These are very promising developments, but if you look at encoding from the
perspective of subsequent decoding by an end user who wants to constrain a
result set by combining various elements you may discover that less is more.
The crossing of even a handful of criteria creates a great variety of
possible searches. 

I conclude from these reflections that it might be a good idea for the TEI
to concentrate for a while on the problems and opportunities of encoding and
decoding "at scale." This would shift the focus of attention to a quite
basic set of tags and to the ways in which they could be made to work across
many data and create, so to speak, a TEI-API for query tools. The TextGrid
concept of "Kernkodierung" or "base line encoding" points in that direction.
The point is not to prevent elaboration or complexity where it is necessary,
but build levels of complexity on a pyramidal base to which texts from
different collections can be reduced and which sits considerably above the
word token. Think of a "highest common factor" rather than the lowest common
denominator. 

By way of example, a TEI-P5 set of about 60 elements, not counting the
header, is all that is needed to encode the large variety of Early Modern
English texts in the TCP. Making these 60 tags work better, promoting their
consistent use, and explaining to a lay audience how they work and what you
can do with them may for quite a while be a better use of TEI resource than
refining or adding to the current element set. The three percent of
"squirming facts" that wriggle out of any corset will always be of greater
interest to humanists with their innate fondness for the haecceitas of
things. But there is a greater pay-off in the boring work of designing and
maintaining robust and consistent practices for the limited set of elements
that can deal quite adequately with the 97% of cases that do not resist the
squamous mind. 

The issues I'm reflecting about here are hardly specific to the TEI. In an
earlier posting to the TEI list I quoted from the Lexus project at the Max
Planck Institute for Psycholinguistics:

Lexicography in general is a domain where uniformity and interoperability
have never been the operative words: depending on the purpose and tools used
different formats, structures and terminologies are being adopted, which
makes cross lexica search, merging, linking and comparison an extremely
difficult task. LEXUS is also an attempt at putting an end to this problem.
Being based on the Lexical Markup Framework (LMF), an abstract model for the
creation of customized lexicons defined following the recommendations of the
ISO/TC 37/SC 4 group on the standardization of linguistic terminology, LEXUS
allows on the one hand to create purpose-specific and tailor-made lexica,
and on at same time assures their comparability and interoperability with
other resources. 

Whether they will succeed is far from clear. But if the TEI wants to engage
the growing interest in corpus-based inquiry "at scale" it needs to put much
more emphasis on achieving high levels of interoperability for a limited
element set. In terms of a product cycle, we may need to focus more on
implementation and execution of the "Top Sixty" tags than on invention or
design of new things. And marketing the "Top Sixty" with flair and simpler
documentation may pay off as well. In this context it has been instructive
to me to follow the correspondence between Google's Ranjith Unnikrishnan and
several council members about transforming Google books into curatable P5
rough cuts. I draw from it the tentative conclusion that we lack a good
short overview of the TEI. I have a somewhat similar response to the
excellent TEI by Example site, where the documentation is written a little
too much from within. Too much of TEI stuff is written from within.
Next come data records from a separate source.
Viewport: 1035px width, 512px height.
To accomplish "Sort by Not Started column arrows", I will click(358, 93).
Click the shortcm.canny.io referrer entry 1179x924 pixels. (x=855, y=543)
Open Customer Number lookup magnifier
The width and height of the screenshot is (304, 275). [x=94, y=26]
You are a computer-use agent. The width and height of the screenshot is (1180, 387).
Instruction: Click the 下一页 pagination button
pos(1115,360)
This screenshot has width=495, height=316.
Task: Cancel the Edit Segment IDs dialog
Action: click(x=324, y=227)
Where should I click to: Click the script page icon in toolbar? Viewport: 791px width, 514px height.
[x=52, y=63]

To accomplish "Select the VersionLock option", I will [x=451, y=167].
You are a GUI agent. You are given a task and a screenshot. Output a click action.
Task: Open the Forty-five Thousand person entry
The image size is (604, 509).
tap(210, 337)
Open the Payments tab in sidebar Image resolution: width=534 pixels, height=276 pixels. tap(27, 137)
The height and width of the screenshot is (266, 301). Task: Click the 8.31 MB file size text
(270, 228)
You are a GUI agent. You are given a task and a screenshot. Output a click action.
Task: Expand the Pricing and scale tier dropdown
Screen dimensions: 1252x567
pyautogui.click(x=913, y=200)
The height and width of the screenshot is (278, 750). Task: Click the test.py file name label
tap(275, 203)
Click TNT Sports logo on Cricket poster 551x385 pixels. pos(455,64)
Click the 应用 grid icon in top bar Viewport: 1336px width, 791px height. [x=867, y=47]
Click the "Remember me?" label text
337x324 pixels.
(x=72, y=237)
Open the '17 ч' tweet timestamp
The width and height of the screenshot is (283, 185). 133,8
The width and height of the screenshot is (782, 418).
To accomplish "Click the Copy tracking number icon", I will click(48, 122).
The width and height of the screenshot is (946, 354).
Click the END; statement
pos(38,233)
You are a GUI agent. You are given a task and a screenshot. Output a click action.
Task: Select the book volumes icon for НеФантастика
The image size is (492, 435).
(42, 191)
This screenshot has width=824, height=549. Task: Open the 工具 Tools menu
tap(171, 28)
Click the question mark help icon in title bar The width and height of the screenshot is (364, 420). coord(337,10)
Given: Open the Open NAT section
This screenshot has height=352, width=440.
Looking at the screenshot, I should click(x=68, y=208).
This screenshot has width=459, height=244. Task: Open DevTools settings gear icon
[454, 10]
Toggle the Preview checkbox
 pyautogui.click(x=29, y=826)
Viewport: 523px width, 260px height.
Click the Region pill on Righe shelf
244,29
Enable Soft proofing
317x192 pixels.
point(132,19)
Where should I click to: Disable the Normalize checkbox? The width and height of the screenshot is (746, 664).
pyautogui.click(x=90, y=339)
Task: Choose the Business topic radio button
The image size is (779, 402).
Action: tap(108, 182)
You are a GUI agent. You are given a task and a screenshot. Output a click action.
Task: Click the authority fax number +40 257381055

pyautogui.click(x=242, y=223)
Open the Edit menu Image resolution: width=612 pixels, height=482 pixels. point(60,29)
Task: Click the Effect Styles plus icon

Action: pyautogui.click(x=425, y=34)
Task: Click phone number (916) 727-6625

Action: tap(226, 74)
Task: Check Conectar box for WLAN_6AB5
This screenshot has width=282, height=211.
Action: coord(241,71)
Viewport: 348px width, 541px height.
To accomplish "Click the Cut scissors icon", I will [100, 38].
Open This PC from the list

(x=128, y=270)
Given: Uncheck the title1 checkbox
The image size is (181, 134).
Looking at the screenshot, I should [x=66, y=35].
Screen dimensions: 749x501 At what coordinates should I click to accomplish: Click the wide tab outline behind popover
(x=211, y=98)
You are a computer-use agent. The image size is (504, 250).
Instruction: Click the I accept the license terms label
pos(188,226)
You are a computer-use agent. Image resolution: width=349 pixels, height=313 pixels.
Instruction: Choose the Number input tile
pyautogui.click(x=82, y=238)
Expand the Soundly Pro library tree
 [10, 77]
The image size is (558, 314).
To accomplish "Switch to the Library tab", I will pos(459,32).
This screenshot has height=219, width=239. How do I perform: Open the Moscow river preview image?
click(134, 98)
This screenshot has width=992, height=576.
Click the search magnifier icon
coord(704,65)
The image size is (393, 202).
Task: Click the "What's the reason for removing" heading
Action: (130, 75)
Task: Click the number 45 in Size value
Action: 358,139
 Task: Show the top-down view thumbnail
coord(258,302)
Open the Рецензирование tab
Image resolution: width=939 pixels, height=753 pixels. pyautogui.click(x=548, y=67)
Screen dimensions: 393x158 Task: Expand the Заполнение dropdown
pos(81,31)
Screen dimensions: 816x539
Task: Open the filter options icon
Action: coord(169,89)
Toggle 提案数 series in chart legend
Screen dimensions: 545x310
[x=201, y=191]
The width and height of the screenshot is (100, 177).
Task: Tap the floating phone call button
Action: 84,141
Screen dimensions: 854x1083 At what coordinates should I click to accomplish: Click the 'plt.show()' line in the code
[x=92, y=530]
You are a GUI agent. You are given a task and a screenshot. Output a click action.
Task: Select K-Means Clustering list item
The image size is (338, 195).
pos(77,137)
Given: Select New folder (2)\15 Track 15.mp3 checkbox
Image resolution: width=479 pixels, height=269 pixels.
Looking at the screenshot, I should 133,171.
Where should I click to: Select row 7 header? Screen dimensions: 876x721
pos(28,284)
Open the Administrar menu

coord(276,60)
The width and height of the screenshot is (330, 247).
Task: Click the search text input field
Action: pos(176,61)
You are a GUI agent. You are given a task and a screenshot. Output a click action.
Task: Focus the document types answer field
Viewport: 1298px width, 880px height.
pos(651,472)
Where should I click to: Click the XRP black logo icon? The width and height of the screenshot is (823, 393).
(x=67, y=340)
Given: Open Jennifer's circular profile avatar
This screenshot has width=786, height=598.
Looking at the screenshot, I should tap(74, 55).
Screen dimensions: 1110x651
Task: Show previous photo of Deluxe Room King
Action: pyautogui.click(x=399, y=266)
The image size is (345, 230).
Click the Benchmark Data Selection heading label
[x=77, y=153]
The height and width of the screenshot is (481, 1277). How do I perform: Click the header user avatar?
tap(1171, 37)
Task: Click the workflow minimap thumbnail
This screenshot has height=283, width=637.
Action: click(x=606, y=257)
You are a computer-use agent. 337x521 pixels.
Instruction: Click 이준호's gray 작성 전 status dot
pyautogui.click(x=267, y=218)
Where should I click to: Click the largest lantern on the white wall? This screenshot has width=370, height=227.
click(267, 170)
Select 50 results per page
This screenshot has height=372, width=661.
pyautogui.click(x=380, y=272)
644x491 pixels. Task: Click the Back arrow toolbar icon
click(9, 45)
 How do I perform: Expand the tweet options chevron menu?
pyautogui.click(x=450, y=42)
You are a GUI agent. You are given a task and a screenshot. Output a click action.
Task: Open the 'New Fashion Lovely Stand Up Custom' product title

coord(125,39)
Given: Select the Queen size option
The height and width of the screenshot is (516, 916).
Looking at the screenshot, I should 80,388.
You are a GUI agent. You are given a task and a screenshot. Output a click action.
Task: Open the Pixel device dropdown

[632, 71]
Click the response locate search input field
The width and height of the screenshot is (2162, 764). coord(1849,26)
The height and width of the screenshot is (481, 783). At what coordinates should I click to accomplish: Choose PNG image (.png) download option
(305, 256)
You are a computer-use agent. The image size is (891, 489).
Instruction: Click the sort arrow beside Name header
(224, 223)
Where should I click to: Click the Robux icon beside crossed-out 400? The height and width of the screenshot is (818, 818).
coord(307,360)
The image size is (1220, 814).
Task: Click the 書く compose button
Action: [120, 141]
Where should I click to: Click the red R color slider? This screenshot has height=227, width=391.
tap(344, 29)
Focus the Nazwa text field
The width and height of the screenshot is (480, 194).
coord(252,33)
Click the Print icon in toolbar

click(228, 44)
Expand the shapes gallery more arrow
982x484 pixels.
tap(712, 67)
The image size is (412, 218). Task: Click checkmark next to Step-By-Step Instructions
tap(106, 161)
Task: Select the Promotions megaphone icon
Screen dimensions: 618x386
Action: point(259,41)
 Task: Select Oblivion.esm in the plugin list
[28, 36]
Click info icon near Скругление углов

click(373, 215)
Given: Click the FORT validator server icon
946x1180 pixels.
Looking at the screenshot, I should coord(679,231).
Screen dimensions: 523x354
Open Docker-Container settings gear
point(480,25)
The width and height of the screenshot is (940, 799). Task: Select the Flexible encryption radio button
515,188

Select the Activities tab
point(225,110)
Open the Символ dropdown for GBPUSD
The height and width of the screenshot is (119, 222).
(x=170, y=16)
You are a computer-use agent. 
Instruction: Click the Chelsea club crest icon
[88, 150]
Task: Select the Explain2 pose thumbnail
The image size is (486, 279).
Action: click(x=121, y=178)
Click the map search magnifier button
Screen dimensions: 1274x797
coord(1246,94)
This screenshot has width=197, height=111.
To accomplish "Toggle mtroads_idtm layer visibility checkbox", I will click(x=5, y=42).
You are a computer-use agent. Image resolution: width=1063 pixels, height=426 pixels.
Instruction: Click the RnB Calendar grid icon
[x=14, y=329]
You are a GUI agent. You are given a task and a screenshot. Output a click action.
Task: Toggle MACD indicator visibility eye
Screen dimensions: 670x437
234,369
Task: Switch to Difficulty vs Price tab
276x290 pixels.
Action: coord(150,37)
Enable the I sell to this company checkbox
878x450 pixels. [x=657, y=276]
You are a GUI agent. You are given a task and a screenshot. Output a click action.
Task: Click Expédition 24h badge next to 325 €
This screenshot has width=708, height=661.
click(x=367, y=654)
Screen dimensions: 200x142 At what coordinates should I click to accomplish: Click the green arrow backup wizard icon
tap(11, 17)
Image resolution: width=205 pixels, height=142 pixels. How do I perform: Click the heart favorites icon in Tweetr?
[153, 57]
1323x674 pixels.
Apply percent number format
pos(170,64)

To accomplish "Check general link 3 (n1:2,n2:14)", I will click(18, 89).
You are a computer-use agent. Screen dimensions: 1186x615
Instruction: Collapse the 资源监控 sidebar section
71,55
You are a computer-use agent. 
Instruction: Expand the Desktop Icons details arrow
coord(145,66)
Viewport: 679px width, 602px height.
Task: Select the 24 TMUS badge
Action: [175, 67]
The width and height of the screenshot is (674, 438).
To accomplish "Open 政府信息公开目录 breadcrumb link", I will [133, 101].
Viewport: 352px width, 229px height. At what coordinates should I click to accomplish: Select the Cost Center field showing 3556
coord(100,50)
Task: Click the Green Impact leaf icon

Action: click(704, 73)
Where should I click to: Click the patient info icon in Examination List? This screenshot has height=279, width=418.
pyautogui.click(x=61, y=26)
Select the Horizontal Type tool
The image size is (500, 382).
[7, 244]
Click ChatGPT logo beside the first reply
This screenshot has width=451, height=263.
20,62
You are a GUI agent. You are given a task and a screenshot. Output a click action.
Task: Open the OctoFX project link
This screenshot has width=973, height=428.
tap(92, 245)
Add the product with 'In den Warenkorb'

To sum up this part of my letter, it may be a good idea for the TEI in the
coming years to focus on scholarly end users not as encoders of data but as
decoders of already existing TEI texts. This involves finding answers to two
questions:

1.   How can we make sure that the benefits of encoded texts are in fact
delivered to the scholarly users for whom these encodings were intended in
the first place?
2.   Should there be a place for the TEI at the Big Data table, and if so,
what should we do to get a place at that table?

Agribusiness and organic farming
While I believe that the TEI's engagement with Big Data is important I don't
want to be heard as saying it should be the only game in town. From the
scholarly end user's perspective the critical problem is how to decode the
encoded or unlock the query potential with which encoders have enriched the
source data. This critical problem applies equally at the micro- and
macro-levels, and it may be that good solutions will come from scaling up
small or mid-scale projects. A few months ago, Katherine Rowe, the chair of
English at Bryn Mawr, who has a deep interest in digital tools as a way of
promoting research opportunities for undergraduates, drew my attention to
the work of Robert Binkley, an American historian of the 1930's and leader
in the WPA local history project. In 1935 Binkley wrote a remarkable essay
in the Yale Review called ³New Tools for Men of Letters.²
(http://www.wallandbinkley.com/rcb/articles/newtools-output.html)
A lead sentence in that essay reads: " The new graphic arts devices are, I
believe, capable of working the other way ‹ as implements for a more
decentralized and less professionalized culture, a culture of local
literature and amateur scholarship."

I wrote to her:

 I looked at Robert Binkley's essay and was as taken with it as you have
been. It's a virtual contemporary of Walter Benjamin's essay on the work of
art in a mechanical age, and in its way it worries about not unrelated
things. The technologies have changed, but the ideological framing has
stayed very much the same. A lot of humanists (and not only humanists) like
to shop at farmers' markets. I think of Google and Hathi Trust as textual
agribusiness. Success for the digital humanities will have to consist of
connecting the agribusiness of it with local farming and organic gardening.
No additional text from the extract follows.